» What to work on
Once you find the line with "You are a computer-use" in the data that follows, repeat it and every line after it exactly, through the line with "Instruction: Focus the パスワードを入力 field".

» Record set
┄┄┄┄┄┄┄┄┄┄
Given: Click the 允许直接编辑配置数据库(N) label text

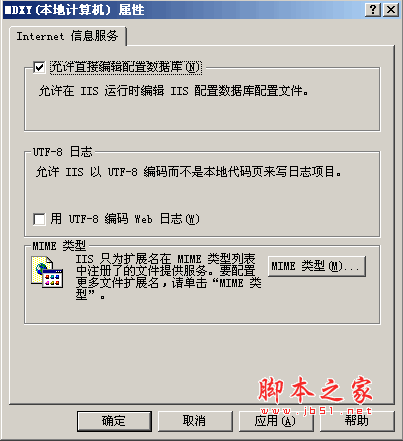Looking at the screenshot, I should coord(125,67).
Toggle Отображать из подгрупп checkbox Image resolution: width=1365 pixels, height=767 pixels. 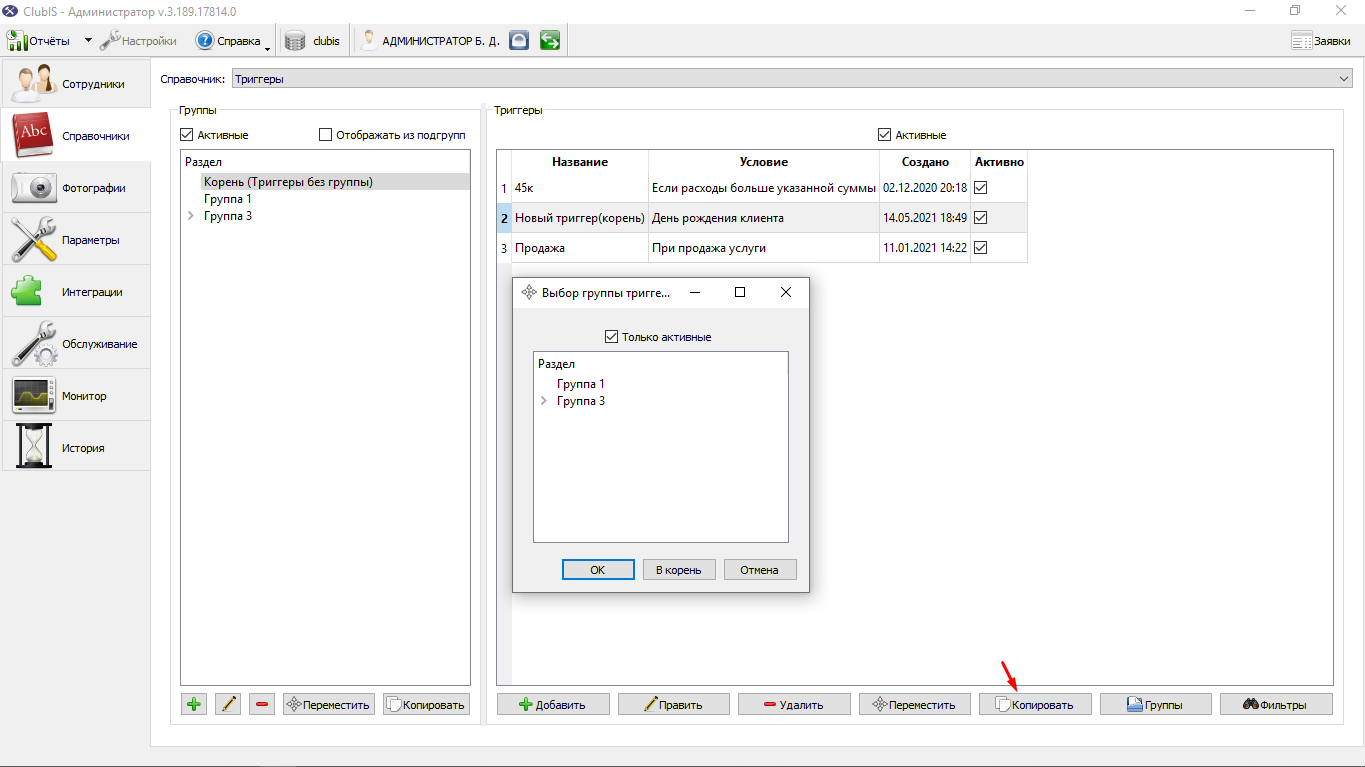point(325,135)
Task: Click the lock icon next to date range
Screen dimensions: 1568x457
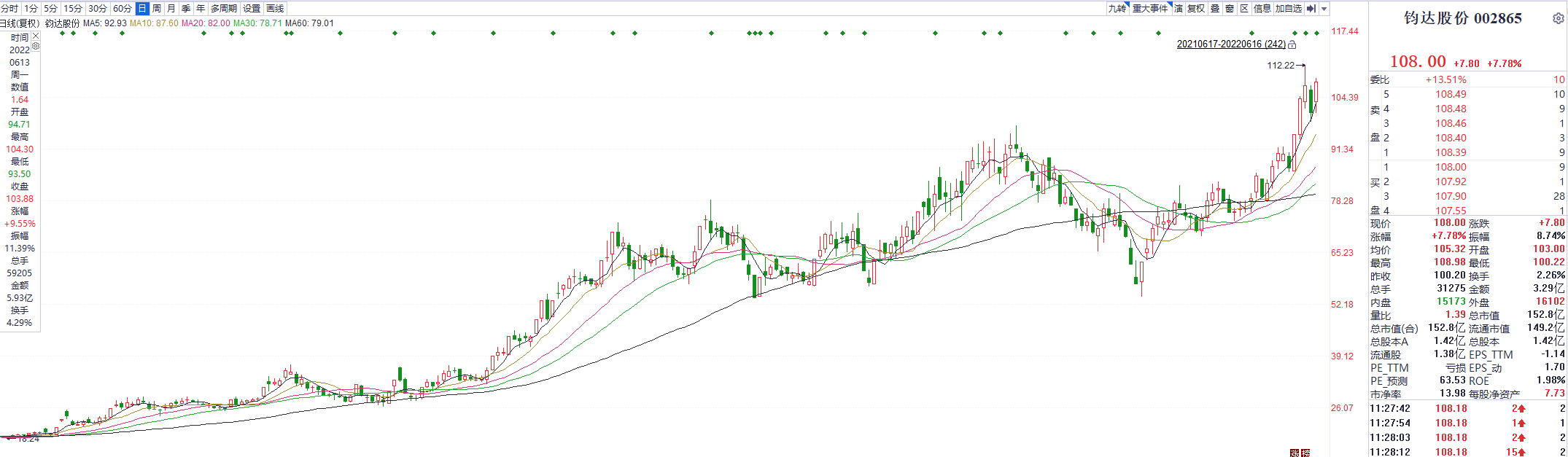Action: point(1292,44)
┄┄┄┄┄┄┄┄┄┄
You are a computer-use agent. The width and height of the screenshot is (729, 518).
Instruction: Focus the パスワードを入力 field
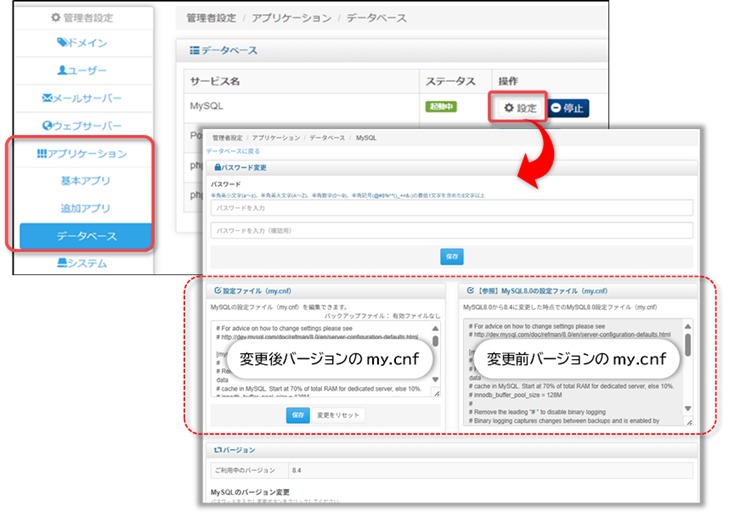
┄┄┄┄┄┄┄┄┄┄
» Output of the exercise
You are a computer-use agent. The width and height of the screenshot is (729, 518).
Instruction: Focus the パスワードを入力 field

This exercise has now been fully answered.